Reste la crainte que cette forme d’engagement échappe au contrôle. « Parmi les postulants, il y aura sans doute le meilleur et le pire, souligne Christian Chevalier, du syndicat des enseignants de l’UNSA. Il ne faudrait pas qu’il y ait des dérapages. »

Parmi les « filtres » mis en avant par le ministère, l’installation, dans chaque rectorat, d’une petite équipe de personnes chargée d’entrer en contact avec les volontaires, après avoir reçu CV et lettre de motivation. En outre, « aucun réserviste ne sera laissé seul en classe, il sera toujours sous l’œil de l’enseignant ».
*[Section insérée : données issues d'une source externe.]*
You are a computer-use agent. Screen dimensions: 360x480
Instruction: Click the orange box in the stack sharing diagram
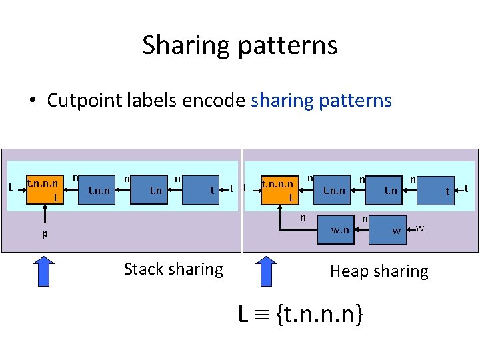(45, 190)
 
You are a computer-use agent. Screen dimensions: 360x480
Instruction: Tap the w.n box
(340, 230)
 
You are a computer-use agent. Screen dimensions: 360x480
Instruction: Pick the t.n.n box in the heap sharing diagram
(334, 190)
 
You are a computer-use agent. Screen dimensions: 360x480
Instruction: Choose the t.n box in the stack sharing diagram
(155, 190)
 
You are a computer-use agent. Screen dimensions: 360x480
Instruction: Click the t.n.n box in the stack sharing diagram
(100, 190)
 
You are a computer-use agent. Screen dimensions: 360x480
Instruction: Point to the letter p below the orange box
(45, 234)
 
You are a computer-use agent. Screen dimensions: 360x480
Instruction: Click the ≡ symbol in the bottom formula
(261, 314)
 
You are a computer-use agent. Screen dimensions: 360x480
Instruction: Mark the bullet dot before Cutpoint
(32, 101)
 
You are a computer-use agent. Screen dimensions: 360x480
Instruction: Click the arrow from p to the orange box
(45, 216)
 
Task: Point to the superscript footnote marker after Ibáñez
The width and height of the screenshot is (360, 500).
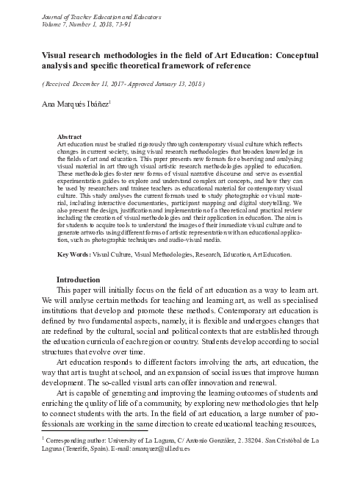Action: [x=110, y=101]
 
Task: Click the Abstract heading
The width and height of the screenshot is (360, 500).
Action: [x=69, y=138]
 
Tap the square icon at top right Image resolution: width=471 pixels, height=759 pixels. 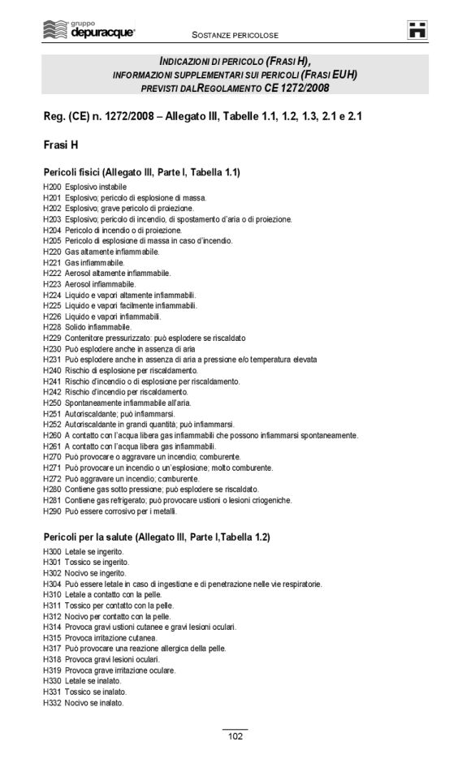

La communauté éducative n’en reste pas moins perplexe. « J’y vois une façon assez superficielle de répondre à la situation, s’agace Frédérique Rolet, du SNES-FSU. Au lieu de réfléchir à la manière dont on transmet les valeurs, on se demande qui doit intervenir, comme si des intervenants extérieurs seront plus efficaces que les enseignants. » « Ces interventions seront-elles utilisées à bon escient ? Auront-elles les effets souhaités ?, s’interroge Frédéric Sève, du SGEN-CFDT. Ce n’est rien d’annoncer une telle mesure. Il faut voir quelle sera la mise en pratique. »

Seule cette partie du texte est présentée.